Outras marcas brasileiras também estão presentes como as catarinenses Schmidt, de Pomerode, e Santa Terezinha, de São Bento do Sul.

No levantamento feito em 1999, também foram encontrados fragmentos de grés, provavelmente de garrafas, sendo um destes de origem holandesa, e um braço e uma perna de bonequinhas de porcelana.

A grande variedade de objetos coletados corresponde há décadas de utilização do forte e a um padrão de consumo bem variado, de louças mais caras a tipos mais populares.

Imagem da década de 1960 mostra o forte e seu entorno invadido por moradias populares antes da reforma de 1975 (Acervo Casa da Memória)

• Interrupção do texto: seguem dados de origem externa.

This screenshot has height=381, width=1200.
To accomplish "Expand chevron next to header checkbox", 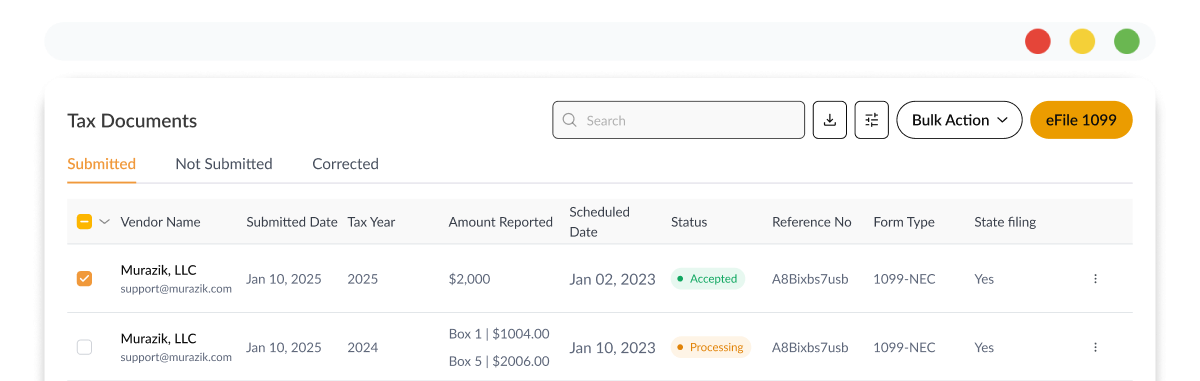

Onde se encontram os objetos?
O material recolhido pela Fapesc foi armazenado no Museu Professor Oswaldo Rodrigues Cabral, na Universidade Federal de Santa Catarina.

Uma pequena coleção de referência do sítio também encontra-se no Laboratório de Documentação e Arqueologia da Universidade do Recôncavo da Bahia.

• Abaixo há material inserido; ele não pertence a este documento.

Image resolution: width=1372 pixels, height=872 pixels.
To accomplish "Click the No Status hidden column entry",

Ministério Público e Iphan
De acordo com a publicação, a ameaça de continuidade da erosão no Forte Sant’Anna e as sucessivas intervenções urbanas sem pesquisa arqueológica suscitou um grupo de historiadores e arqueólogos a elaborarem, em julho de 1999, um documento que foi entregue para a Procuradoria da República em Santa Catarina e para a 11ª Superintendência Regional do Instituto do Patrimônio Histórico e Artístico Nacional (Iphan).

O forte no início do século 20, antes da construção da Ponte Hercílio Luz (Acervo Casa da Memória)

Neste ofício são relatadas as constantes destruições e mutilações de sítios arqueológicos presentes no perímetro urbano de Florianópolis.

De acordo com a documentação do Ministério Público, a representação ofertada por Fabiana Comerlato e outros foi ratificada ao arquivamento em 2002.

O que diz o Iphan
O Floripa Centro questionou o Iphan sobre possíveis ações para preservar o sítio arqueológico.
Segue a resposta de Maria Eduarda da Rosa, do Apoio Administrativo do Gabinete da presidência do Iphan:
Os trabalhos de arqueologia usualmente são feitos previamente a intervenções em solo, o que está acontecendo no Forte Santana. No momento não há previsão de expansão das intervenções para a área externa do Forte e assim não há projeto para recolhimento de possível material na parte externa do Forte. De toda forma, nossos arqueólogos farão vistoria no local para aferir se trata-se material arqueológico e sendo, o mesmo será recolhido”.